W 2010 r. polska armia powinna być w pełni zawodowa i ma liczyć 150 tys. żołnierzy. Resort obrony już teraz ma problem nie tylko z tym, jak przyciągnąć młodych ludzi, ale też jak zatrzymać tych, którzy już służą w wojsku.
Plan pełnej profesjonalizacji miała opracować była wiceminister obrony Maria Wągrowska. Jednak nieoczekiwanie, po kilkunastu dniach urzędowania, zrezygnowała ze stanowiska. MON zapowiada jednak, że nie oznacza to zahamowania prac nad przygotowaniem profesjonalizacji.

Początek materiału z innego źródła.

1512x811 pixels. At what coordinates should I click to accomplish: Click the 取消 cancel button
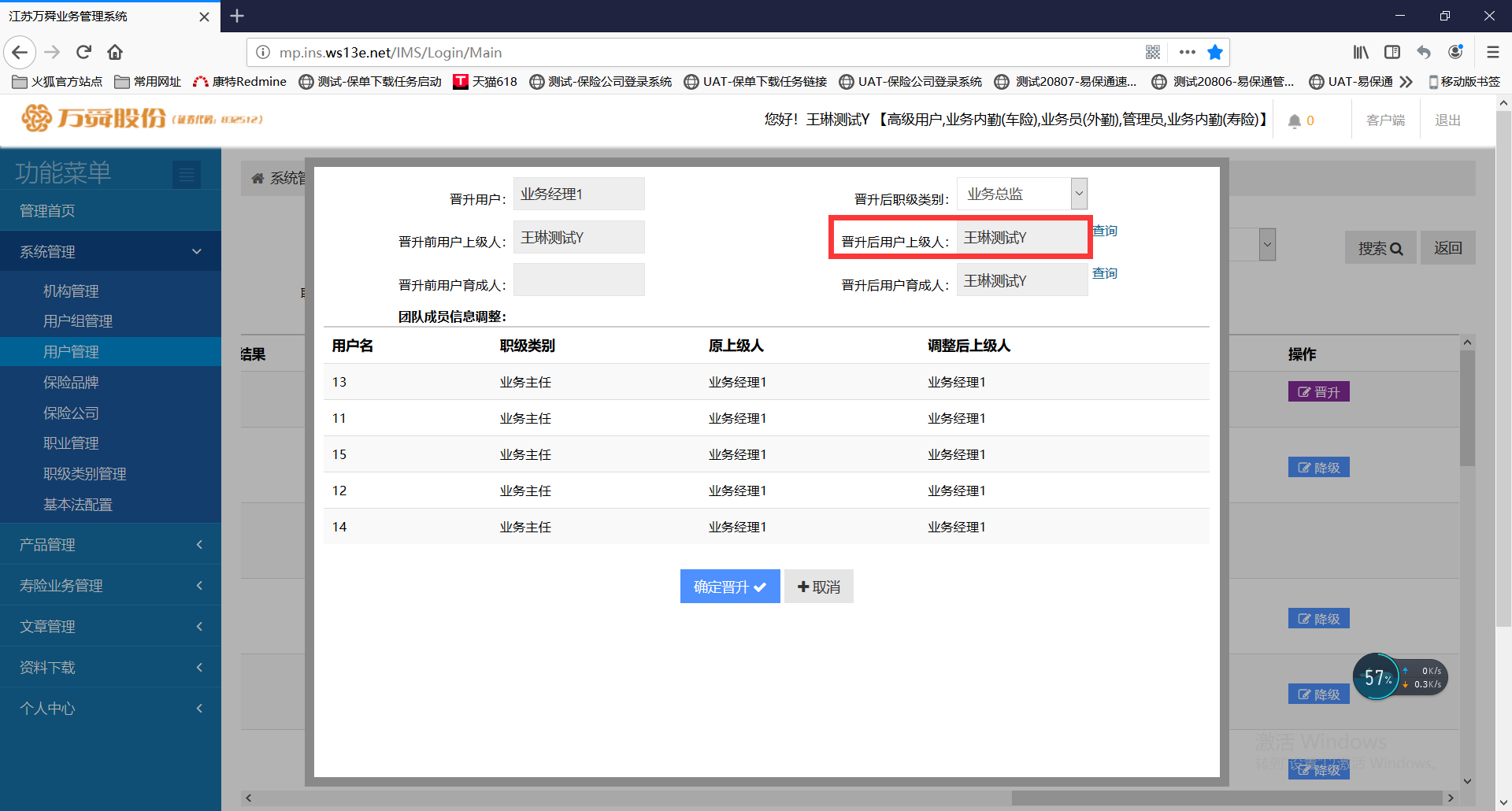tap(818, 587)
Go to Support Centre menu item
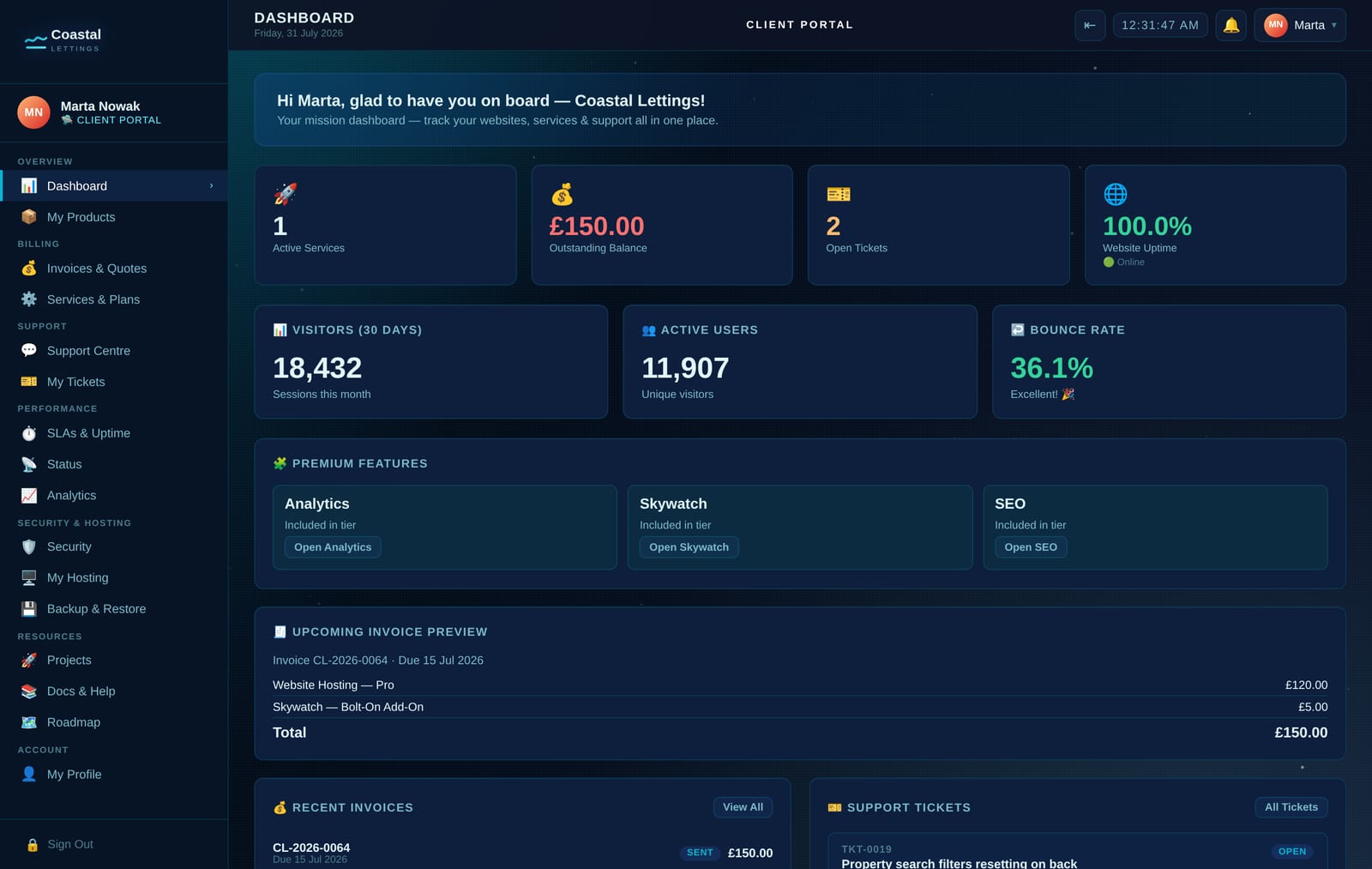 pyautogui.click(x=114, y=351)
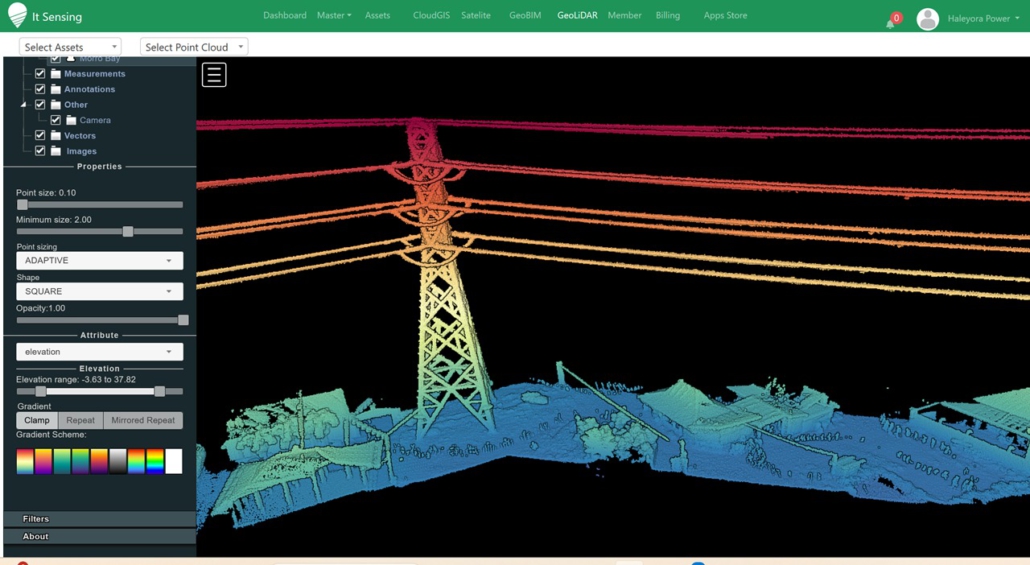1030x565 pixels.
Task: Click the Images folder icon
Action: tap(56, 151)
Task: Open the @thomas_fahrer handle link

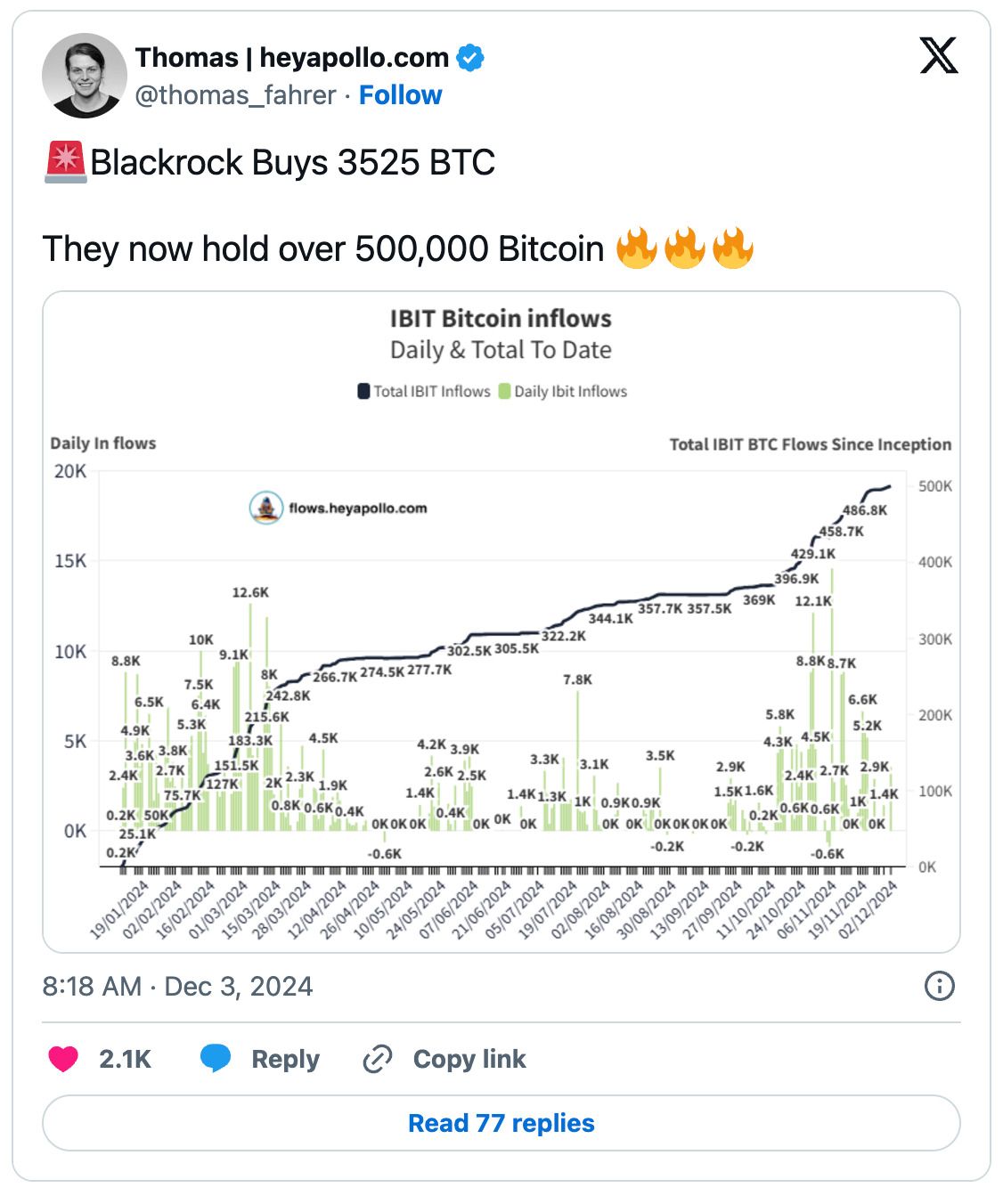Action: [235, 95]
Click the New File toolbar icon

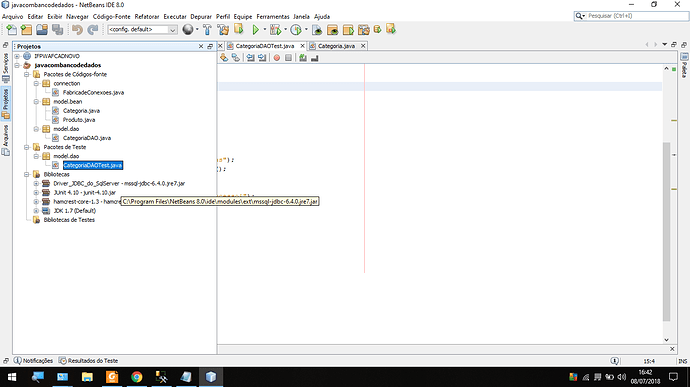[x=11, y=29]
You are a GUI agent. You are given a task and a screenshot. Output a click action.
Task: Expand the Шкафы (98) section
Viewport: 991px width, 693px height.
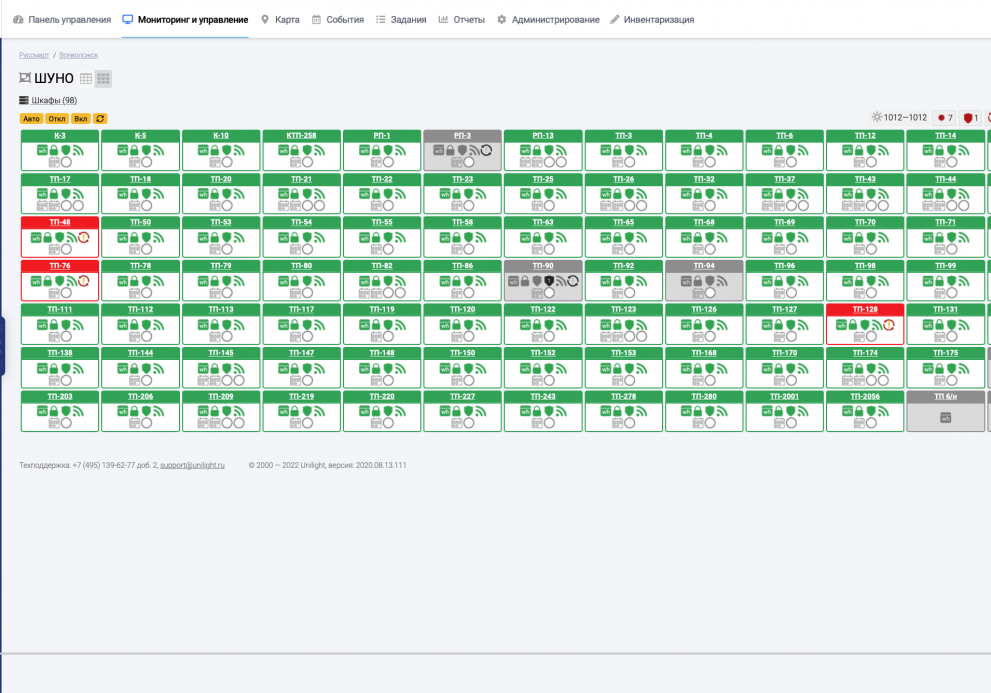53,100
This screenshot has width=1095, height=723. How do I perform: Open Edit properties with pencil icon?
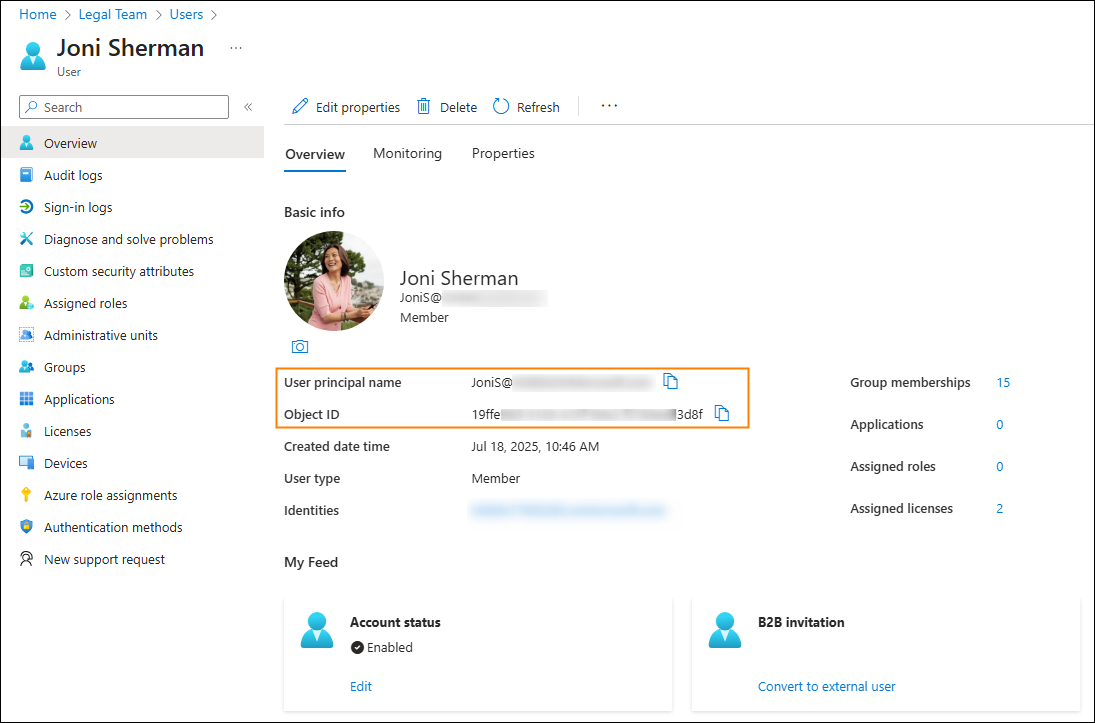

W styczniu ma być gotowy m.in. projekt motywacyjnego systemu płac. Fachowcy zwracają uwagę, że właśnie niskie zarobki powodują odpływ żołnierzy. Szeregowy zarabia ok. 2 tys. zł brutto. Więcej dostają oficerowie: porucznik ok. 3 tys. zł miesięcznie, a pułkownik ok.6 tys zł.